As a sweeping federal infrastructure plan looks to tap into enhancing the nation’s water systems - from drinking water to wastewater to water reclamation projects, West Virginia University scientists agree that access and quality remain a most pressing need for rural communities.
“Access to high-quality drinking water and adequate resources to treat wastewater are critical for community health and economic prosperity, especially in rural communities. Much of the buried water and wastewater infrastructure in the U.S. is currently in service well beyond its intended life span, and extensive replacement and rehabilitation of this infrastructure is needed.
“Aging water infrastructure is often characterized by leaking pipes and high rates of loss of the treated water traveling through drinking water distribution systems. Significant investment is needed to support maintenance of these systems and to extend access to communities that currently lack water and wastewater services.
“Rural communities are particularly vulnerable to challenges in maintaining water and wastewater infrastructure given that they often serve populations spread over large service areas and in Appalachia, where rugged topography presents challenges for locating leaks, conducting maintenance and installing new pipes.
“There is also a pressing need to invest in our nation’s water workforce, as many of our water professionals are expected to retire in the coming decade, often taking years of institutional knowledge about local water systems with them.
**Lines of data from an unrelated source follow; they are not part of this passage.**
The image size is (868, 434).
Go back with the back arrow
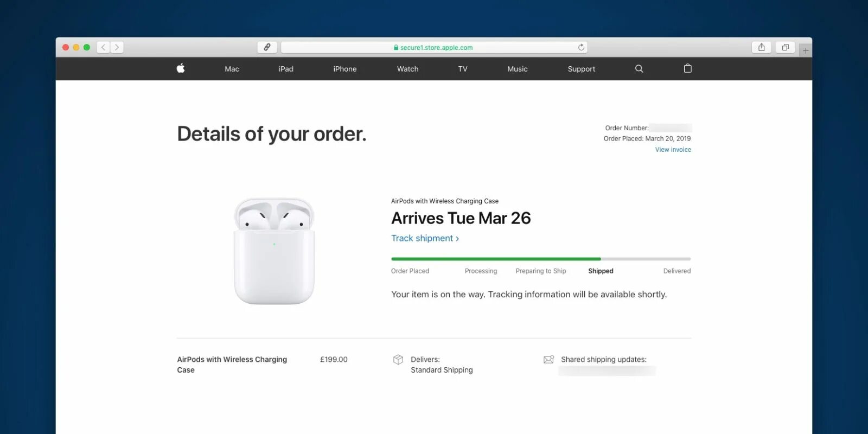pos(104,48)
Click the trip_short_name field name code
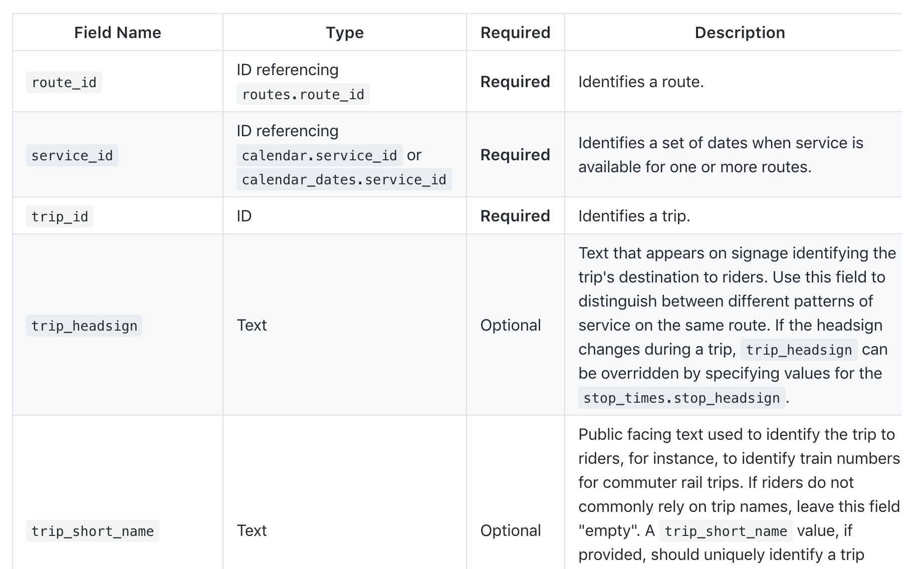The image size is (924, 569). coord(93,531)
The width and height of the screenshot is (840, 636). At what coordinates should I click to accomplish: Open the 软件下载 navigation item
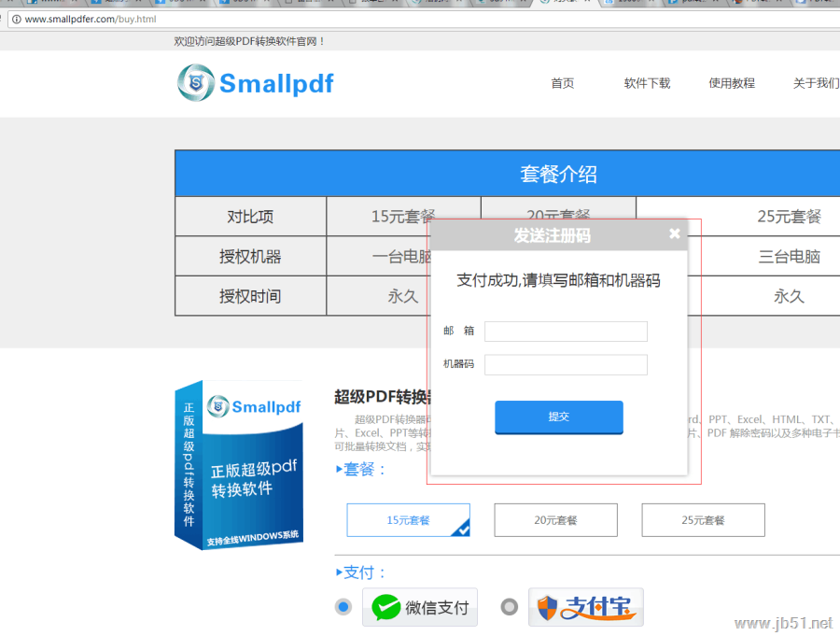point(647,83)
Programs and resources to recruit, train, and retain the next generation of water professionals are critically needed.” – Emily Garner, Assistant Professor, Department of Civil and Environmental Engineering, Benjamin M. Statler College of Engineering and Mineral Resources, West Virginia University.
“As members of the WVU Bridge Initiative, we’ve identified a number of needs for water infrastructure including, but not limited to:
Enhancing / initiating water-related economic development activities (intra- and inter-state),
economic development around recreation,
economic support of infrastructure towards pollutant-free surface water,
economic support of clean drinking water, sanitation and hygiene,
planning to mitigate future flooding,
economic investment in municipal waterway infrastructure (drinking water, waste waters, etc.) and treatment facilities.” – Jason Hubbart, Professor and Director of Institute for Water Security and Science, Professor of Hydrology and Water Quality, Davis College of Agriculture, Resources and Natural Design, West Virginia University.